▶ TEXTO DE APOIO:
************
La la land chega aos cinemas brasileiros embalado por uma penca de globos de ouro e uma maciça divulgação – paga e gratuita – na mídia. A primeira coisa a fazer é tentar impedir que tamanho estardalhaço interfira na fruição e apreciação do filme em si, bem como de sua inserção na história do cinema norte-americano, em particular no gênero musical.
Afinal, o filme do jovem diretor Damien Chazelle se apresenta como um misto de renovação, homenagem e leitura crítica do musical hollywoodiano, um dos pilares da “fábrica de sonhos” e de toda a cultura de massa americana.
Já as primeiras imagens são eloquentes, para não dizer ostensivas. Num elevado completamente congestionado – inferno cotidiano dos moradores de qualquer metrópole – motoristas e passageiros deixam seus carros e passam a dançar alegremente, numa coreografia precisa, elaborada e, no fundo, inócua. Somada à sequência seguinte, de cantoria e dança no apartamento que a protagonista Mia (Emma Stone) divide com um punhado de amigas, essa abertura faz temer pelo pior, isto é, por uma artificialidade excessiva e despropositada mesmo para um gênero que pressupõe o artifício e uma certa falta de propósito.
O cotidiano e o sonho
Os grandes musicais da era clássica hollywoodiana, mesmo os mais delirantes, quase sempre se basearam num equilíbrio entre o cotidiano e o sonho, o real e a fantasia. Quando os atores se punham a dançar e o cenário a se mover magicamente, tingindo-se de cores falsas, geralmente o espectador já estava envolvido com os personagens, seus desejos, temores e aspirações. O início de La la land, ao contrário, parece sugerir uma fantasia que brota do nada e gira em falso sobre si mesma.
Felizmente, porém, a narrativa em seguida ganha substância, os protagonistas adquirem carne, osso e personalidade, o espectador (pelo menos este que aqui escreve) entra no fluxo.
O par central é o de tantos outros filmes: Mia é aspirante a atriz e trabalha numa lanchonete de estúdio, Sebastian (Ryan Gosling) toca piano num restaurante careta e sonha com sua própria casa noturna de jazz. Também como em tantos outros filmes, a primeira aproximação entre eles é de atrito, desacordo, antipatia. Sabemos desde o início onde isso vai dar. A questão é saber como os realizadores vão lidar com os dados dessa equação, como vão manipular os clichês à disposição.
************
(Registros de um conjunto de dados)
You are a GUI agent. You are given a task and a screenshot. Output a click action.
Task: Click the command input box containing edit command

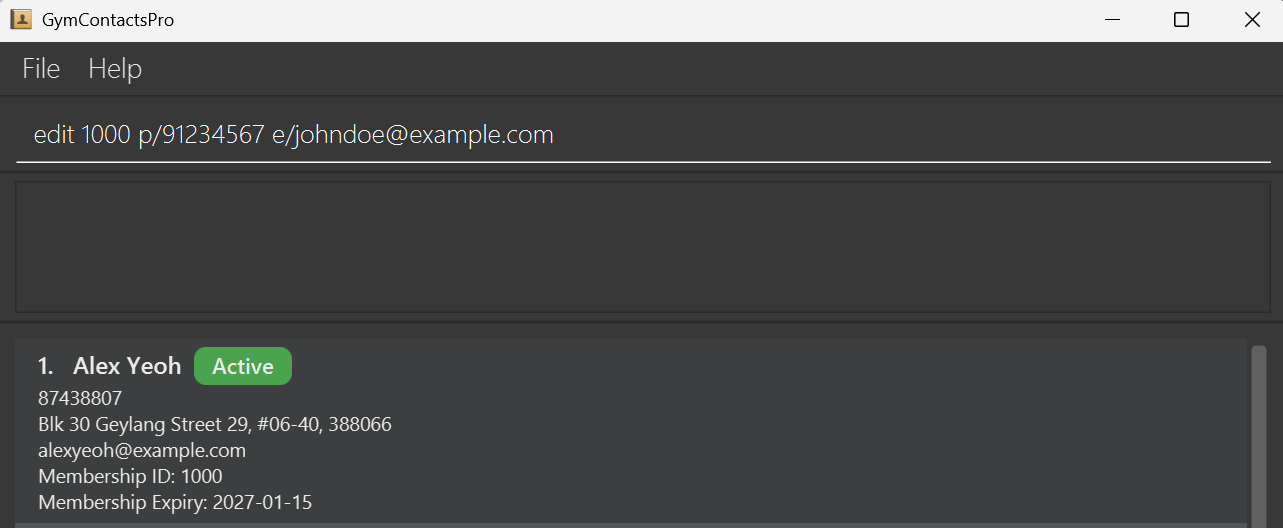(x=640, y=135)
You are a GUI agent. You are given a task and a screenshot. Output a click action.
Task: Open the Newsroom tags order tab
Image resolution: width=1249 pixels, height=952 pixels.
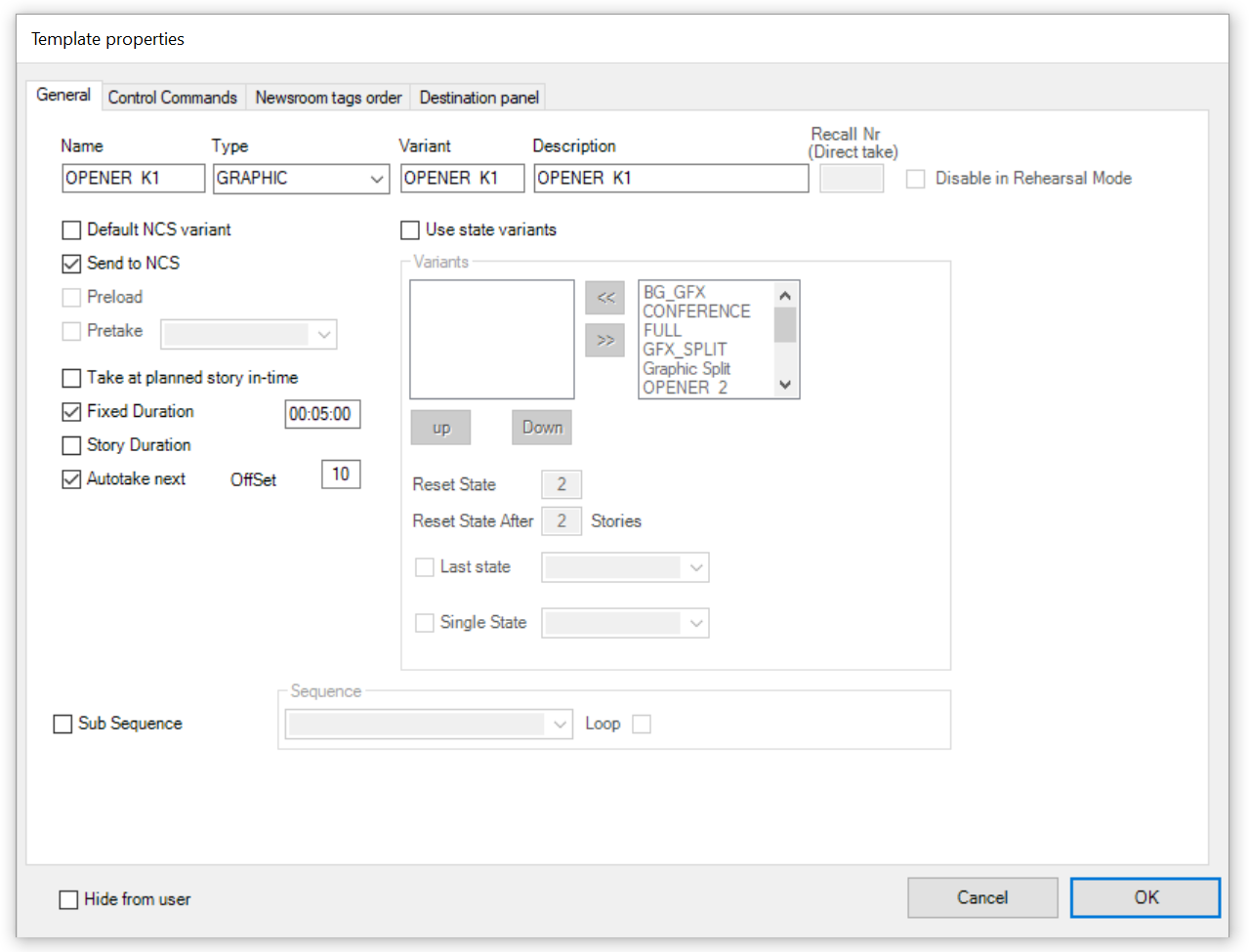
************
▶ EXERCÍCIOS PROPOSTOS:
A - Responda com base na resenha:
(i) Quem é o diretor de La la land?
(ii) Onde Mia trabalha?
(iii) Com o que Sebastian sonha?
B - Transcreva literalmente o trecho da resenha que vai de "Afinal, o filme" até "falta de propósito.".
Os registros não têm relação com a resenha.

▶ RESPOSTAS:
A -
(i) Damien Chazelle.
(ii) Numa lanchonete de estúdio.
(iii) Com sua própria casa noturna de jazz.

B -
Afinal, o filme do jovem diretor Damien Chazelle se apresenta como um misto de renovação, homenagem e leitura crítica do musical hollywoodiano, um dos pilares da “fábrica de sonhos” e de toda a cultura de massa americana.
Já as primeiras imagens são eloquentes, para não dizer ostensivas. Num elevado completamente congestionado – inferno cotidiano dos moradores de qualquer metrópole – motoristas e passageiros deixam seus carros e passam a dançar alegremente, numa coreografia precisa, elaborada e, no fundo, inócua. Somada à sequência seguinte, de cantoria e dança no apartamento que a protagonista Mia (Emma Stone) divide com um punhado de amigas, essa abertura faz temer pelo pior, isto é, por uma artificialidade excessiva e despropositada mesmo para um gênero que pressupõe o artifício e uma certa falta de propósito.